I haven't made much in the way of inroads into my list of unvisited Victorian national parks on this trip (partly because those in the far northeast are still closed due to fire damage), but today's plan was to tick off one, The Lakes, in the form of the only part of it that's accessible by land - the end of the peninsula beyond Loch Sport. Loch Sport is one of those old-school coastal holiday towns whose population is 800 year-round and ten times that in the summer holidays (all holiday houses - I looked at staying here but the only accommodation was the caravan park), but whose services are definitely more consistent with the year-round population - in January the queue for coffee at the one place I found which sells it must stretch halfway to Sale. (I didn't see anyone younger than myself, although the 2016 Census stats tell me that 24% of the population is under 50 - they must have been hiding).

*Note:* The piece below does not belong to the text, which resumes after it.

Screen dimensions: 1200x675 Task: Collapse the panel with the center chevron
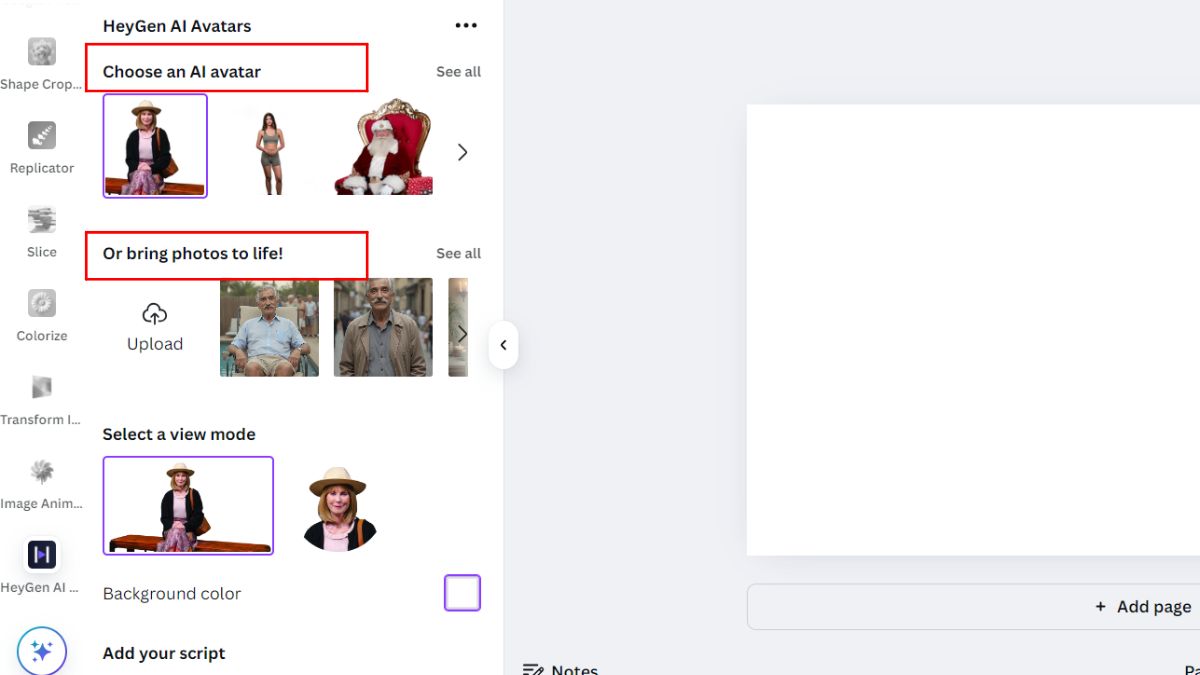[504, 344]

This was a pretty wild and woolly morning - Wilsons Prom had a wind gust of 158 km/h. It was more like half that here, but there was still plenty of surf up on the lakes and anything with an exposure to the west was to be avoided. I thus settled for a run through the middle of the peninsula to a bay on the other side, on sandy-but-not-too-soft tracks through coastal vegetation - a pretty nice place to run. Took a while to get into it but was starting to enjoy myself at times coming back, although hard work in the last bit which was into the wind, uphill or both.

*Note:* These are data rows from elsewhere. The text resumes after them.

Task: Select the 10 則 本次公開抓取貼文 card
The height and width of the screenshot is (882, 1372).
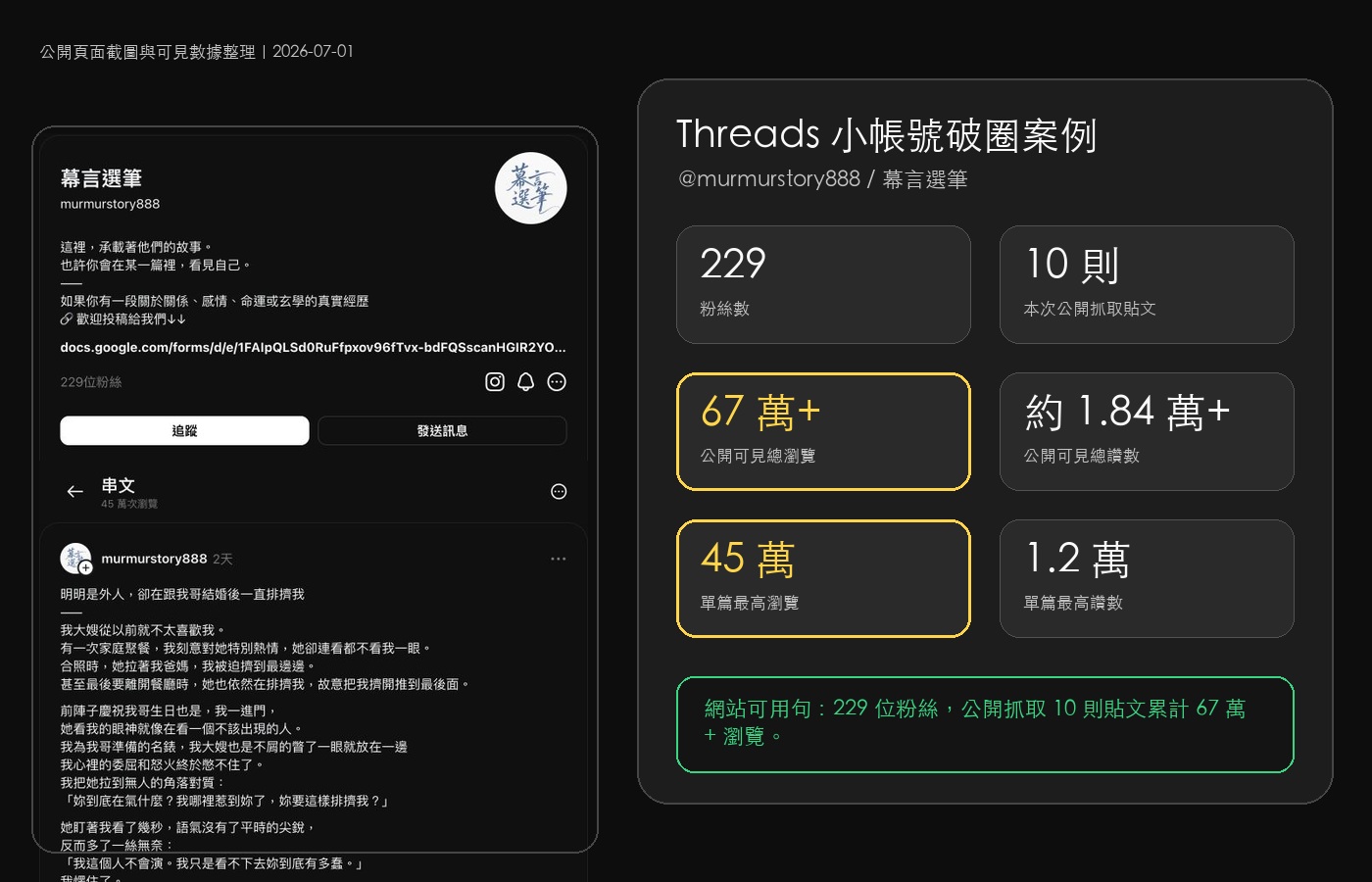Action: [1147, 284]
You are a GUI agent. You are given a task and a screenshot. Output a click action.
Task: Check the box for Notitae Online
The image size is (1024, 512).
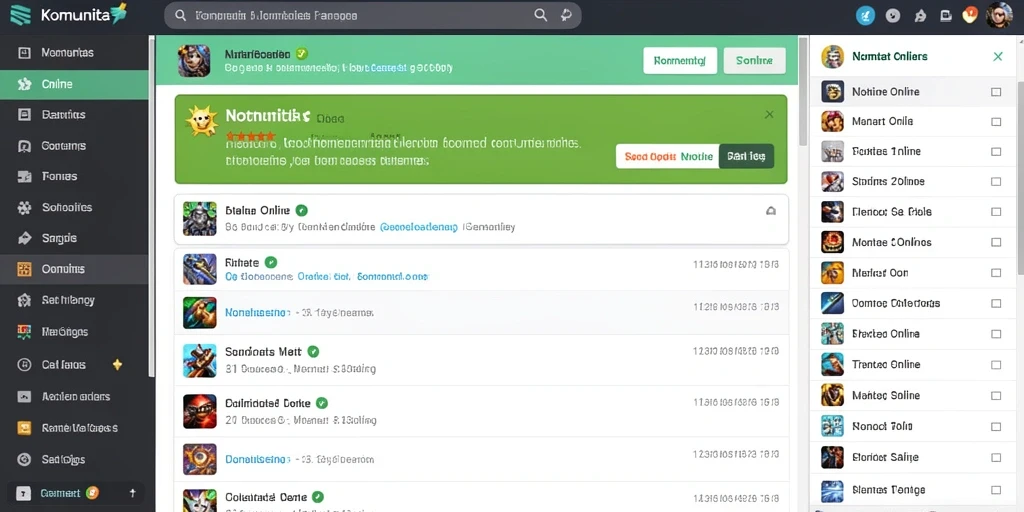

Made my way home round the southern side of Gippsland, after a side excursion to Balook and the lovely Tarra Bulga forest. I haven't done this route in full before - have been down to the Prom quite a few times, while on the other side, went from Port Welshpool to Sale and on to Canberra in 1992 during the short-lived period that Port Welshpool was the Victorian end of the Seacat, generally known as the Spewcat (a name which Murray Scown, then five, embraced with great enthusiasm when I mentioned it) - it was actually a beautiful trip, past the Prom and various Bass Strait islands, if you weren't too nauseous to notice.
The bit in between was unexplored territory, although I know Toora by reputation as a pioneer in both the erection of wind turbines and the creation of dubious arguments against wind turbines - these days the action for both has moved a bit further east. (There's also a sign on the way out of Wonthaggi objecting to the desalination plant, but I'd suggest that ship has sailed). Steep green hills of grazing land close to the coast reminded me of the other side of the Tasman, and I was thinking someone else thought the same way when I saw a sign entering Foster for
New Zealand Hill (although it appears to have got its name from a mine, presumably one run by a New Zealander).